- Opening Delimiter -

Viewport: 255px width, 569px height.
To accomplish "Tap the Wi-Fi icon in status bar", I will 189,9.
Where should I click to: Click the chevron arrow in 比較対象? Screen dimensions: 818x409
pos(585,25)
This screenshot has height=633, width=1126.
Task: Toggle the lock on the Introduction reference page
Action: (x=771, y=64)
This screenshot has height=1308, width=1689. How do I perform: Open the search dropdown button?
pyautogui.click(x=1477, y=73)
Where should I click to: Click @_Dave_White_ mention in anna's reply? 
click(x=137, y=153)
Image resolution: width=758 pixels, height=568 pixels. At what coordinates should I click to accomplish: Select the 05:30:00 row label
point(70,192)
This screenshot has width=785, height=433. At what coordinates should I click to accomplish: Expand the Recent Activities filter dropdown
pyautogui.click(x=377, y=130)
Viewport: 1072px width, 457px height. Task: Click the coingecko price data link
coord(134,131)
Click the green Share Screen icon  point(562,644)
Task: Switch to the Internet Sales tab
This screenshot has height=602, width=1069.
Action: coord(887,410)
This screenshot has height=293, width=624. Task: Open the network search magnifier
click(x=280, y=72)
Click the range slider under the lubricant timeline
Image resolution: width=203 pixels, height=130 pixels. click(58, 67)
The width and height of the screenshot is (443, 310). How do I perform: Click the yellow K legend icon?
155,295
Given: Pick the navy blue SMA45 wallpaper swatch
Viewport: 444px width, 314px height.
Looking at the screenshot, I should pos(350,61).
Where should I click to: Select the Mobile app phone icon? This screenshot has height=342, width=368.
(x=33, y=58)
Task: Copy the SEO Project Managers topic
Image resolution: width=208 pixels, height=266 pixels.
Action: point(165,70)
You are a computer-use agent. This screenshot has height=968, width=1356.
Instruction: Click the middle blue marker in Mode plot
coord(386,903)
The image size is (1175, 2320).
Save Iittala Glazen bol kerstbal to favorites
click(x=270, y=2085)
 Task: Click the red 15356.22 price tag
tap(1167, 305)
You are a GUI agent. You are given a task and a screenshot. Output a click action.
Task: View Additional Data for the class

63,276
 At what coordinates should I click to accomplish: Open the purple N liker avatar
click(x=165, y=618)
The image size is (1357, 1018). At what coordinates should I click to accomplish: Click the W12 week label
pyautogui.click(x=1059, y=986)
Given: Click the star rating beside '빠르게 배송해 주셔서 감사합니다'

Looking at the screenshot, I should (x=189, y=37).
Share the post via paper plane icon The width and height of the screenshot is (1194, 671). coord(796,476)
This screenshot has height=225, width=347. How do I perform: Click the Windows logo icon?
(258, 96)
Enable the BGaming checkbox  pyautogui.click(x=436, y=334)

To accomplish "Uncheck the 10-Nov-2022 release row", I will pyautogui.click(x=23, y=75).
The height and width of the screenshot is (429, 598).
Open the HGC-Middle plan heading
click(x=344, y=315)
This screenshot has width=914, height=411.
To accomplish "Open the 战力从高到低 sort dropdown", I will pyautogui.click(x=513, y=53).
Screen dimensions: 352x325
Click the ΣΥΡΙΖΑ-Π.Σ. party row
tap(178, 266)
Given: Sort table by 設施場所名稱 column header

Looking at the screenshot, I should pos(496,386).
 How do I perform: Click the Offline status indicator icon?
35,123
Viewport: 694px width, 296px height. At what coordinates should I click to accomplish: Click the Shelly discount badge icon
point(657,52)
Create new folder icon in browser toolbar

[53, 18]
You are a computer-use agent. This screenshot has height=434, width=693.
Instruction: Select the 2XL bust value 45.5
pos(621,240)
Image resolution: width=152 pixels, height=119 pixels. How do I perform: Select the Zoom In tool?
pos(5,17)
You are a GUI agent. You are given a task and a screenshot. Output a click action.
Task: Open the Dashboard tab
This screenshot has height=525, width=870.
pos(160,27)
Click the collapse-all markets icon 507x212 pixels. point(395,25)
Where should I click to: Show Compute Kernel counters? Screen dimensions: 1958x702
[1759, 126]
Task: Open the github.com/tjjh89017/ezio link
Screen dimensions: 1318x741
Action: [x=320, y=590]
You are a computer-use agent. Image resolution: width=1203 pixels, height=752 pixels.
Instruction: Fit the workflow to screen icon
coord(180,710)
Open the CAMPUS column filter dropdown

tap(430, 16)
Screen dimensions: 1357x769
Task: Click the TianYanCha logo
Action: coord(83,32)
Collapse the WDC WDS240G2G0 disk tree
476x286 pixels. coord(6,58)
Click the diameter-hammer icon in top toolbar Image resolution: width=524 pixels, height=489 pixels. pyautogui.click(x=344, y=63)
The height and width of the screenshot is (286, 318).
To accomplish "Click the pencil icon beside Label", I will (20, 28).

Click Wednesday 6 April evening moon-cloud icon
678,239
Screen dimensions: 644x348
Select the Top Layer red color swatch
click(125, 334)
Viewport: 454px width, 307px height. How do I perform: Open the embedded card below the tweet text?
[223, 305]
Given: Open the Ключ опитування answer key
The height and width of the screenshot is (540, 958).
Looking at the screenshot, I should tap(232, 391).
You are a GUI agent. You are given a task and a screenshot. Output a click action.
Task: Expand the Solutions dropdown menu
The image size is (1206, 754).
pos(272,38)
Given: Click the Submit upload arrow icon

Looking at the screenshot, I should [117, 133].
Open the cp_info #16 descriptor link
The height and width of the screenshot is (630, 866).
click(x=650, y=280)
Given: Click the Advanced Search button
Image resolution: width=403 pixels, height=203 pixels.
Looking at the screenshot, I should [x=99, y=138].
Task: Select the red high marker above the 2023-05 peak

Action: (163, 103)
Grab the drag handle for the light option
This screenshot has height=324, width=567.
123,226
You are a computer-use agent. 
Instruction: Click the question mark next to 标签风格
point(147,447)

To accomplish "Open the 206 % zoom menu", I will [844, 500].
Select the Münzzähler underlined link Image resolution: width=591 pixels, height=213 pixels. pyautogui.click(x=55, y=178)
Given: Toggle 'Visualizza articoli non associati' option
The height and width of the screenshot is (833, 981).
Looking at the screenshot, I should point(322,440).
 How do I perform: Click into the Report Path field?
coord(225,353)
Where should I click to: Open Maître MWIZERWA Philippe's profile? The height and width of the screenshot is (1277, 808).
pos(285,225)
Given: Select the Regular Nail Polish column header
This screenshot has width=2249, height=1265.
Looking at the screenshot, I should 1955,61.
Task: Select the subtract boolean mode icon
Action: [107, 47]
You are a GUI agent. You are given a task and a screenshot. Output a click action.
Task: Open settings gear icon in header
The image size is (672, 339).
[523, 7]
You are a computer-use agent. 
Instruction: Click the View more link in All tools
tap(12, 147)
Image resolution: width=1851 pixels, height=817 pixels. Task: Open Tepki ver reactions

- Closing Delimiter -

Try it:
Copy out each line of the data above, exactly, if it lies between the line holding "This screenshot has height=293, width=624." and the line holding "Task: Copy the SEO Project Managers topic", inclusive; copy no other line.

Result below:
This screenshot has height=293, width=624. Task: Open the network search magnifier
click(x=280, y=72)
Click the range slider under the lubricant timeline
Image resolution: width=203 pixels, height=130 pixels. click(58, 67)
The width and height of the screenshot is (443, 310). How do I perform: Click the yellow K legend icon?
155,295
Given: Pick the navy blue SMA45 wallpaper swatch
Viewport: 444px width, 314px height.
Looking at the screenshot, I should pos(350,61).
Where should I click to: Select the Mobile app phone icon? This screenshot has height=342, width=368.
(x=33, y=58)
Task: Copy the SEO Project Managers topic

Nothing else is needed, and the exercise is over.